At the reception we danced and drank like there would be no tomorrow. The highlights were experiencing contra dancing for the first time, followed by a late night synchronized MC Hammer dance with 20 of my best friends in the world. The next day we recovered and eventually did some mellow climbing.
As we drove to our destination, located right next to El Capitan we noticed a helicopter flying above, not a good sign. Soon the helicopter was obviously performing a rescue on a route called the East Buttress, and we quickly learned from other climbers that it was a body recovery. A climber had been killed by a rock dislodged from his partner. I wondered if it was someone we knew, and waited for the inevitable phone call if it was. In the end we found out it was not one of our friends, rather a visiting climber from London, England.

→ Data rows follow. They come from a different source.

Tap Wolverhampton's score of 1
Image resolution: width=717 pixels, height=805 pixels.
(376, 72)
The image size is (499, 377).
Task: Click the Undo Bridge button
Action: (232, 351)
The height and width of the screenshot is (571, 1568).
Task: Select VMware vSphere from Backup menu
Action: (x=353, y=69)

We cautiously climbed in Yosemite for a few more days, and watched tourists do the silly things they do like feeding squirrels, while taking pictures of them (right next to signs that say don’t feed the animals).
Then it was time to get back home, traversing the weird desert of Nevada and Utah, until we hit that Welcome to Colorful Colorado sign. It’s never a bummer to be back home when you live in Durango, and soon enough we would be packing up the Subaru for more knot tying.